World Economic Forum
Over US$ 100 Trillion Additional Credit Needed to Support Global Growth
- Report analysing sustainable credit finds that credit levels need to double over the next 10 years to support robust global economic growth
- Meeting credit demand could be challenging: In Asia, less developed financial systems and capital markets might constrain credit growth, while the European Union could face a gap in bank capital of up to US$ 2 trillion
- Growing global demand can be met safely if robust indicators of unsustainable lending, contagion risk and credit shortages are used
New York, USA, 18 January 2011 – Credit levels will need to double over the next 10 years, growing by US$ 103 trillion, to support consensus-projected economic growth. This doubling of credit could be achieved without increasing the risk of major crisis, finds More Credit with Fewer Crises: Responsibly Meeting the World’s Growing Demand for Credit, a report released by the World Economic Forum in collaboration with McKinsey & Company.

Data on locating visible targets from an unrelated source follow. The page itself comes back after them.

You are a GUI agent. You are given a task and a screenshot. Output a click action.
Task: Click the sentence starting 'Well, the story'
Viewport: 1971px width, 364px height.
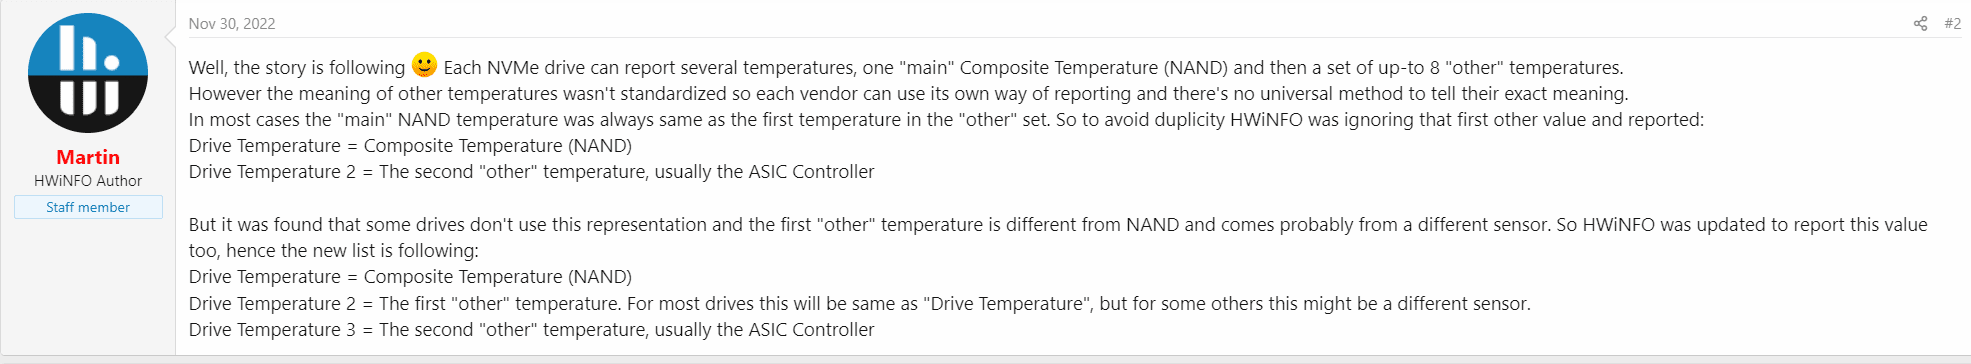click(297, 67)
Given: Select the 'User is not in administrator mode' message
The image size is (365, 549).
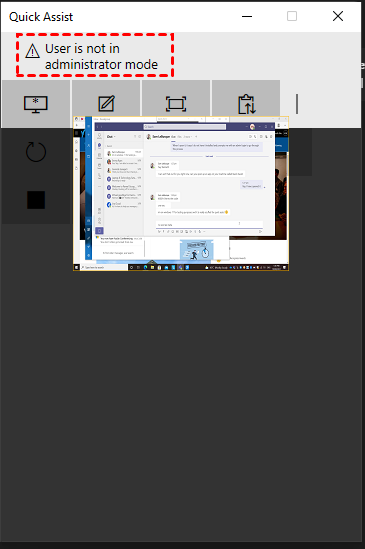Looking at the screenshot, I should [101, 56].
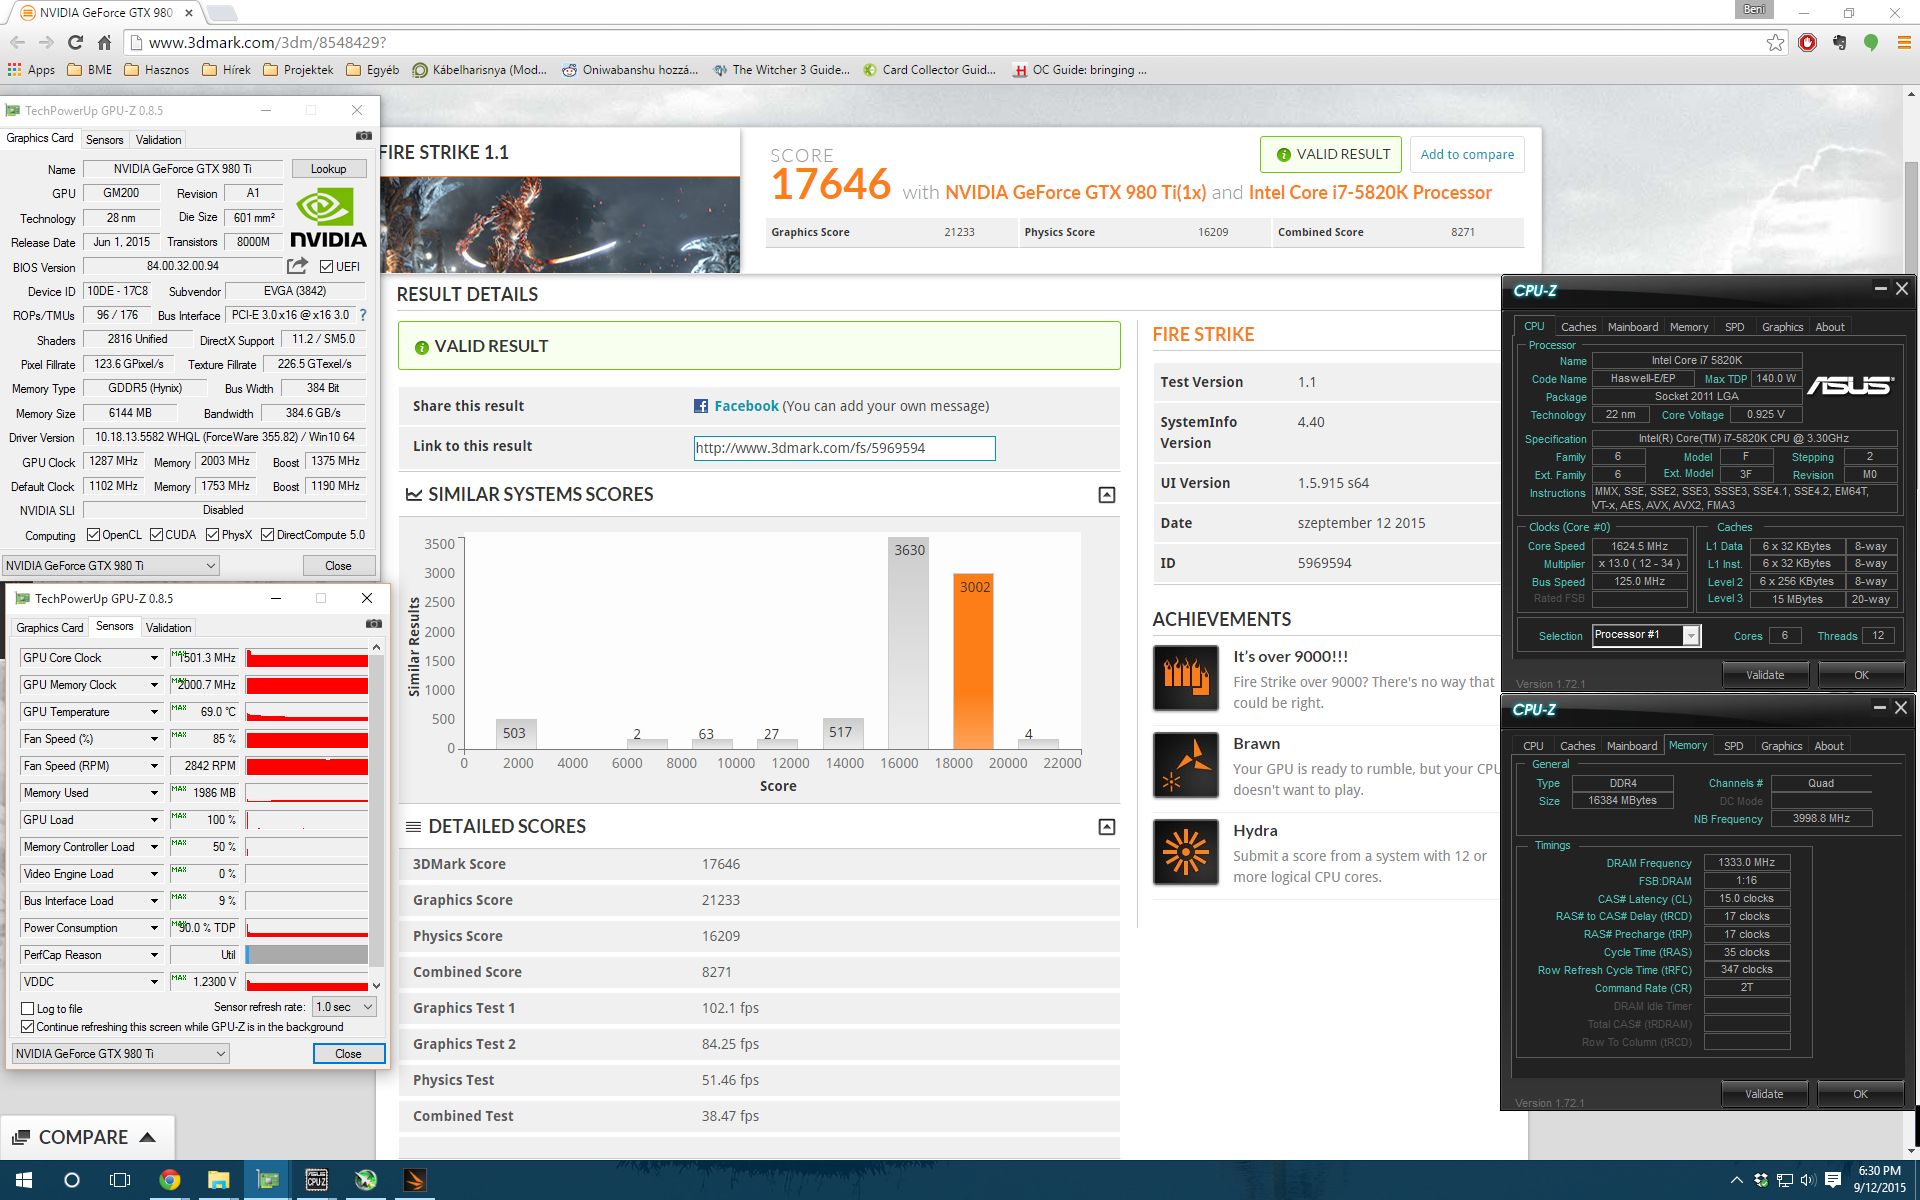Open the Validation tab in GPU-Z
Viewport: 1920px width, 1200px height.
[158, 140]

The study develops a detailed global credit model using historical credit volumes and forecasting potential credit demand to 2020 across 79 countries, representing 99% of world credit volume. The study applies a sustainability methodology to the projected credit demand, using newly developed metrics to answer the following two questions: Will credit growth be sufficient to meet demand? Is there a risk of future credit crises and, if so, where?